И Федор Иванович незаметно для себя ускорил шаг. Он почти бежал, когда новая мысль вдруг, как стена, выросла перед ним, и он остановился. Не перестарался ли он в этой своей роли? Ведь он, похоже, достиг нужного Касьяну результата! Теперь Мадсен возьмет да и уедет сегодня ночью. И даст интервью. Скажет: «Очень, очень жаль, однако никакого сенсационного гибрида нет. У них это невозможно, отстали. Я, Мадсен, лично в этом убедился. И доктор Стригалев не такая уж яркая личность. Никакого интереса к науке, односложные ответы, типичный сторонник полурелигиозного взгляда… И все время оглядывается на начальство». Получалось, что Федор Иванович именно перестарался. Теперь генералу дадут сигнал, и он подтянет свой поводок и сделает то, что ему давно хотелось. А Касьян может спокойно брать у Варичева ключ и идти в комнату для приезжающих, вступать во владение всем собранным там богатством!
«Дожить бы до завтрашнего дня, — подумал Федор Иванович. — Не умереть бы. Не уехал бы Мадсен. Иначе вся эта гора лжи останется горой лжи и на ней можно будет ставить памятник величайшему из лжецов. В назидание потомству».
И еще одна мысль не давала покоя. Впервые пришла еще днем, являлась раза три или четыре, как слабый порыв ветерка, и сразу же опадала, не достигнув фиксирующих глубин сознания. А сейчас это уже был предупреждающий сигнал. Он уже громко звучал, стучался в душу, привыкшую внимать отдаленному голосу. Ведь если не выносить этот сор из избы и нагромождать такую ужасную ложь — это же только видимость избавления! Накапливается целое озеро грязи, как бывает в горах, оно соединится с другой грязью и будет стоять, пока первый же случай не расшевелит легкую плотину. И случай этот может наступить сейчас, ночью. Может опередить все планы двойника Ивана Ильича.
О чем говорят сейчас Мадсен и Варичев? Почему иностранец так смотрел, не сводил глаз? И вот еще: он же хотел сфотографироваться вместе! Рвался к фотоаппарату! Закрепить и увезти к себе невиданный факт! И Федор Иванович уже тогда почувствовал все, хоть и не понял рассудком.
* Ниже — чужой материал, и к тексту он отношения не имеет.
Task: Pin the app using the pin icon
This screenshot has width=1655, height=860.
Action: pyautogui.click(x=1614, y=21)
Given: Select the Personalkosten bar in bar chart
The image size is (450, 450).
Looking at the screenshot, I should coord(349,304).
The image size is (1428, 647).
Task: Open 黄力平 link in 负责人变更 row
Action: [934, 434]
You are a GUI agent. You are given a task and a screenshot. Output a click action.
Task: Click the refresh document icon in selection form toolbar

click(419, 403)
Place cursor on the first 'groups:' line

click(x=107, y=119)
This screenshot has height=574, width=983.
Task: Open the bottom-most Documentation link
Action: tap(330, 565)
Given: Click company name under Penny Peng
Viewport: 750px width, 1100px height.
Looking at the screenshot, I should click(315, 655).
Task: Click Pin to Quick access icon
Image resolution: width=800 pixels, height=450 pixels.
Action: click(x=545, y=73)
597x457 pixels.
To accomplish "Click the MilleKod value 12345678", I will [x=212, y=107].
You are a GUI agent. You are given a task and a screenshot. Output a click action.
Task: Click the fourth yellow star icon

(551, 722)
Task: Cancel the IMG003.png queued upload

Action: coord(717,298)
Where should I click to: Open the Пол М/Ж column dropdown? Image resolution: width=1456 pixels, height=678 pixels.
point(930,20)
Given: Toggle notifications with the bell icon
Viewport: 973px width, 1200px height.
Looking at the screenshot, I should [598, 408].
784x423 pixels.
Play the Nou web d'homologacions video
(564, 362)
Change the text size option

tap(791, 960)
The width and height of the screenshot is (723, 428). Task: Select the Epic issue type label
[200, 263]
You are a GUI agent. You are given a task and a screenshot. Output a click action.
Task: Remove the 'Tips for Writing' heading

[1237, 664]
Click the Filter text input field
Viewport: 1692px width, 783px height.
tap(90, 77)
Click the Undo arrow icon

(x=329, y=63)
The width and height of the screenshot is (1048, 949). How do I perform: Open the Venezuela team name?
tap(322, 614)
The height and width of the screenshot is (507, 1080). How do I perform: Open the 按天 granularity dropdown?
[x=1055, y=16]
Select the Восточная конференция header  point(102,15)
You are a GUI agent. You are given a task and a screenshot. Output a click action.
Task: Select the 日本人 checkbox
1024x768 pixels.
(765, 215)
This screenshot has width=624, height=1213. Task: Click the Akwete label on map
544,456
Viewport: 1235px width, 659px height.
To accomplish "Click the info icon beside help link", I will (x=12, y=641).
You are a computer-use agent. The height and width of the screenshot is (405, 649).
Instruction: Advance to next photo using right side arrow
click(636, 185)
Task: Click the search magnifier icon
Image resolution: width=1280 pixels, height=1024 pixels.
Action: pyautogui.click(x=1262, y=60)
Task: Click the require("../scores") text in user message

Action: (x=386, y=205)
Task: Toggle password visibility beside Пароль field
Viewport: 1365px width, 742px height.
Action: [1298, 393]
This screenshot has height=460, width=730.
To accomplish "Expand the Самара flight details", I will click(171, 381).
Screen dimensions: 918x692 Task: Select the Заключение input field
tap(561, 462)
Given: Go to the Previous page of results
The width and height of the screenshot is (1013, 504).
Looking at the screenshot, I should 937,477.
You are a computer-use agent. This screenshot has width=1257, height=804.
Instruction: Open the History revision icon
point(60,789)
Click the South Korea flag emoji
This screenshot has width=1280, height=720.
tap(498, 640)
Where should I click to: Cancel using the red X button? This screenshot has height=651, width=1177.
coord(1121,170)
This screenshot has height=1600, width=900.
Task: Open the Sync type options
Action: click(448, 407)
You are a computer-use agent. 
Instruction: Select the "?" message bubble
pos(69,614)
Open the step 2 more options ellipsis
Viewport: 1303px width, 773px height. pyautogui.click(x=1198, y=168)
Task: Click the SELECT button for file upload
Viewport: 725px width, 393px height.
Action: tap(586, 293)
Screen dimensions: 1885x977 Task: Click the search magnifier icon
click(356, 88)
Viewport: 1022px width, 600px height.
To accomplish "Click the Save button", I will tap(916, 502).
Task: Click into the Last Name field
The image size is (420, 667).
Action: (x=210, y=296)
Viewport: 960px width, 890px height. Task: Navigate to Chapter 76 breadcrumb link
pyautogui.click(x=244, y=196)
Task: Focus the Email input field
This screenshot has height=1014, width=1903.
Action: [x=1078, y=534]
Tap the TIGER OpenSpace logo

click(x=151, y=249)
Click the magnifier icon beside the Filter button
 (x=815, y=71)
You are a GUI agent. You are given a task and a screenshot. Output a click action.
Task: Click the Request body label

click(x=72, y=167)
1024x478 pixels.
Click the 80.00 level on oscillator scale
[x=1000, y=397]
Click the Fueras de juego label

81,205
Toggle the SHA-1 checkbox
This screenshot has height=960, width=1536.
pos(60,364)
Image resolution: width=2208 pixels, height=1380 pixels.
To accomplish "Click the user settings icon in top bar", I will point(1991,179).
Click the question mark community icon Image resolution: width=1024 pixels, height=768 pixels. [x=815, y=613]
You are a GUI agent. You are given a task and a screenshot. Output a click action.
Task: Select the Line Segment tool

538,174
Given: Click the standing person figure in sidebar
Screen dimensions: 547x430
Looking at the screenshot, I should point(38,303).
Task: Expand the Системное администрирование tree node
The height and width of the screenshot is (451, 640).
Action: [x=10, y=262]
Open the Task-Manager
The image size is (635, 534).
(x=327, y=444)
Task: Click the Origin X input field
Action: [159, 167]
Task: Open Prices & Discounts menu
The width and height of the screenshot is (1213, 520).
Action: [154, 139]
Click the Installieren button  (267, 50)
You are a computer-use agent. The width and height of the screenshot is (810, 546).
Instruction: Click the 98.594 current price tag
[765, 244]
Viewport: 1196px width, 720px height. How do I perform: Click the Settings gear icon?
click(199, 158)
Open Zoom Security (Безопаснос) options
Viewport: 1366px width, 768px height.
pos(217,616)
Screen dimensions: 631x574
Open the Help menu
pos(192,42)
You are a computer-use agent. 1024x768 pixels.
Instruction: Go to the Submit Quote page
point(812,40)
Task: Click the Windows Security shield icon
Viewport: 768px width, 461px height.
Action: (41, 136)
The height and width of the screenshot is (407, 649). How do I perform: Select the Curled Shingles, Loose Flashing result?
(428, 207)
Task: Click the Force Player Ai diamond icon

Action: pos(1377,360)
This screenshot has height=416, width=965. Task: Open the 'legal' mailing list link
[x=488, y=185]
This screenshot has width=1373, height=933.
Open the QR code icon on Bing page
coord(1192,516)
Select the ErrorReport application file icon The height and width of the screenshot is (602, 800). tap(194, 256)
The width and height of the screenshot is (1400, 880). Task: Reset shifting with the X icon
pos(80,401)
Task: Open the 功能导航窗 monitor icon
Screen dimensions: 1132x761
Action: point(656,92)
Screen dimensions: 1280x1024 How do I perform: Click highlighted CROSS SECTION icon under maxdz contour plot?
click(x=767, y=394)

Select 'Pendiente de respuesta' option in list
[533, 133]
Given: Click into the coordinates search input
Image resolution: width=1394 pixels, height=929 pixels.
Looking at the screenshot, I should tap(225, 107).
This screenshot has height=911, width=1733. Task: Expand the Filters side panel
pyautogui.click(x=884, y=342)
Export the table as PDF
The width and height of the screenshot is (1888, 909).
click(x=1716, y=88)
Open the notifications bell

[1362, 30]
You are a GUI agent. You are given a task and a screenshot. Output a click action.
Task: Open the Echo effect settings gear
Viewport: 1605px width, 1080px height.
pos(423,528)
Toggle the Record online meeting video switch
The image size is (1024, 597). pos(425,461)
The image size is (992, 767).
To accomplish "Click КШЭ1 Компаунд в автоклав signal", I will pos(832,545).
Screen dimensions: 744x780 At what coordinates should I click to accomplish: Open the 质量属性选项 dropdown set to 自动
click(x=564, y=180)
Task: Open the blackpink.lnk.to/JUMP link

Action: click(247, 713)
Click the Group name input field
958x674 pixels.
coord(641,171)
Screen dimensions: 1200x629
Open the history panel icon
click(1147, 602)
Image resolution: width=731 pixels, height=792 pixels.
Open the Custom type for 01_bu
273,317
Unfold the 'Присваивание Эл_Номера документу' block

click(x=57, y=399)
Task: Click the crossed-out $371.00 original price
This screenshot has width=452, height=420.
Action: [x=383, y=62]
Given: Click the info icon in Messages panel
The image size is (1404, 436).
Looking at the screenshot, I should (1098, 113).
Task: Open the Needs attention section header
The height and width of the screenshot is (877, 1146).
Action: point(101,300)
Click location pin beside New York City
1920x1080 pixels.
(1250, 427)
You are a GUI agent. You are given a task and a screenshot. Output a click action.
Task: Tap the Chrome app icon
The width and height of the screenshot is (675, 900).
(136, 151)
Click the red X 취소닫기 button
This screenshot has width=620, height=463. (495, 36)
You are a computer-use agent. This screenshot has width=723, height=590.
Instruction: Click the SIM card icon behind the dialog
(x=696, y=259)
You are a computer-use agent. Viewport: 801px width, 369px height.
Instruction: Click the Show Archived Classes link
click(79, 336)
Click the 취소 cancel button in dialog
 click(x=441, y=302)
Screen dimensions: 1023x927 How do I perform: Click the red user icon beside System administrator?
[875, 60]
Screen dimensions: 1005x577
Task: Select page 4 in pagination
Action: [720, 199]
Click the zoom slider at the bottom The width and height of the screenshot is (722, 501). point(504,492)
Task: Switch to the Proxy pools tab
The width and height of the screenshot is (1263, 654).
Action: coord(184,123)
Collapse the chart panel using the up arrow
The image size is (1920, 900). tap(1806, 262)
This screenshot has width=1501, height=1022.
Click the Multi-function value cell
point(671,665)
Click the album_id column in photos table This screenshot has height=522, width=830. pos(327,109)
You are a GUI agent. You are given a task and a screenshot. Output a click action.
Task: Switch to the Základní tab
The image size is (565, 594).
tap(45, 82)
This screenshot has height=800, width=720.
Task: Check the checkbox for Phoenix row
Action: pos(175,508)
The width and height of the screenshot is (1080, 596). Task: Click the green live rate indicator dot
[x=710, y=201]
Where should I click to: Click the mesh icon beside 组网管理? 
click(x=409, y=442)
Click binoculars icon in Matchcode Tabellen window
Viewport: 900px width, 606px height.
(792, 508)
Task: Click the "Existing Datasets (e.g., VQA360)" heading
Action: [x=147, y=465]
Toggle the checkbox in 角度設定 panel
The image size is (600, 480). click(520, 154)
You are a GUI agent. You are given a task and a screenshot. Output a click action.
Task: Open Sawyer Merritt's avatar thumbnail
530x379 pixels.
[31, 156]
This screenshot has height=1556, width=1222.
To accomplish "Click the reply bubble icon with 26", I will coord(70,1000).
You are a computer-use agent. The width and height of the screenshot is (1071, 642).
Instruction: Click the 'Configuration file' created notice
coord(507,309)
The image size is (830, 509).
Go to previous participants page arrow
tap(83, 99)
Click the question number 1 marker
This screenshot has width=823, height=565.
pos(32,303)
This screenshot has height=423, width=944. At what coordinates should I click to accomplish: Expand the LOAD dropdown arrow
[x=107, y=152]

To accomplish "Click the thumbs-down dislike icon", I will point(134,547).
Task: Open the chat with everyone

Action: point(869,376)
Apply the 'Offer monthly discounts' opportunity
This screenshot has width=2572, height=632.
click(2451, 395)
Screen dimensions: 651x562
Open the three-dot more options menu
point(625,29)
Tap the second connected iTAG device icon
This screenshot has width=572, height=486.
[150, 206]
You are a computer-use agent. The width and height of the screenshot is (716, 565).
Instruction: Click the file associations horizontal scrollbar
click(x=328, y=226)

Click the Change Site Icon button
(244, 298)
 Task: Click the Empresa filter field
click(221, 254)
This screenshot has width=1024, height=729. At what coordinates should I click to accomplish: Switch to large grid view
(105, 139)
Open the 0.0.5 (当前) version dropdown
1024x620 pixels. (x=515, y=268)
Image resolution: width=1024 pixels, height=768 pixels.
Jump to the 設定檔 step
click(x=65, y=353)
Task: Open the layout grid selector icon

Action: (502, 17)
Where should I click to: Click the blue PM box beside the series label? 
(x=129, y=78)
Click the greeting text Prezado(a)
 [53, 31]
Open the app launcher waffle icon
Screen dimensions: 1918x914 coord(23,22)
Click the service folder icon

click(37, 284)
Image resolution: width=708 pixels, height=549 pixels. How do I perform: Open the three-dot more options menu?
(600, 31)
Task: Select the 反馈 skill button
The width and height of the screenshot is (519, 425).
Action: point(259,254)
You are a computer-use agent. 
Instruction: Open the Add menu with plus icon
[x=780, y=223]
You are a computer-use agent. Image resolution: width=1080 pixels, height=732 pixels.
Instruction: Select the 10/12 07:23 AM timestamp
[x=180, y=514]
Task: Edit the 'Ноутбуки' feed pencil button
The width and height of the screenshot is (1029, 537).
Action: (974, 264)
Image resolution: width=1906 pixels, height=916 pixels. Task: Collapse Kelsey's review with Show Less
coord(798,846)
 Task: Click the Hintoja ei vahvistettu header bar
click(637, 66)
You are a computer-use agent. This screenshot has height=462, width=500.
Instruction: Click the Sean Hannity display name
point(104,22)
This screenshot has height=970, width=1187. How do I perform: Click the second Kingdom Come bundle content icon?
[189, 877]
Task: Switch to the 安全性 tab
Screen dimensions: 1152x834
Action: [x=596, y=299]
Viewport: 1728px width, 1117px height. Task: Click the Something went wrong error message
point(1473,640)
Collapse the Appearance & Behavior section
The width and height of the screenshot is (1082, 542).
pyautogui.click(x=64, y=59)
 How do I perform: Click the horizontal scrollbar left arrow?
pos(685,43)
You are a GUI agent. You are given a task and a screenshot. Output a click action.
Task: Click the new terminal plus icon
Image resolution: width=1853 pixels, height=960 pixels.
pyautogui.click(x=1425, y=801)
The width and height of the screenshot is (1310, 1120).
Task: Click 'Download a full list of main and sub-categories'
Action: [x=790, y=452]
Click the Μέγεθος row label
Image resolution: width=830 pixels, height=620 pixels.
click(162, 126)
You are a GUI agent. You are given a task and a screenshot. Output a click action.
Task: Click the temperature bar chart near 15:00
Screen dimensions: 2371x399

Потому и испугался, и уклонился от этого фотографирования…
«Иностранец знает, что я не Иван Ильич… — Федор Иванович даже вспотел от этой наконец оформившейся догадки. — Он знает, знает! Настоящий ученый умеет связывать из мелких фактов цепь, которая ведет к открытию. Не исключено, что и Посошков в беседе с ним обронил что-то, а этот поймал и запомнил и теперь присоединил к цепи. Мадсен с восхищением наблюдал весь этот невиданный маскарад и делал свои выводы, недалекие от истины».
Этот ужас и дома ломился ему в душу, не давал спать. Пока Федор Иванович не улегся как следует на свою постель. Тут он вдруг потерял сознание — иначе это не назовешь, а когда очнулся, в окна вступало уже осторожное зимнее утро и отчаянно дребезжал телефон.
— Иван Ильич? — это был Варичев. — Как мы условились, доктор Мадсен сегодня отправляется с вами в учхоз. Сейчас придет машина, и мы с доктором едем. Я соскочу у ректората, а доктор подъедет к вам. И вы отправитесь. Сорок минут на сборы. Обедать — ко мне домой.
— Есть! — крикнул Федор Иванович, светлея душой. Все шло как надо, ничего за ночь не случилось. Тревоги были напрасными. «А день будет мой!» — сказал он себе.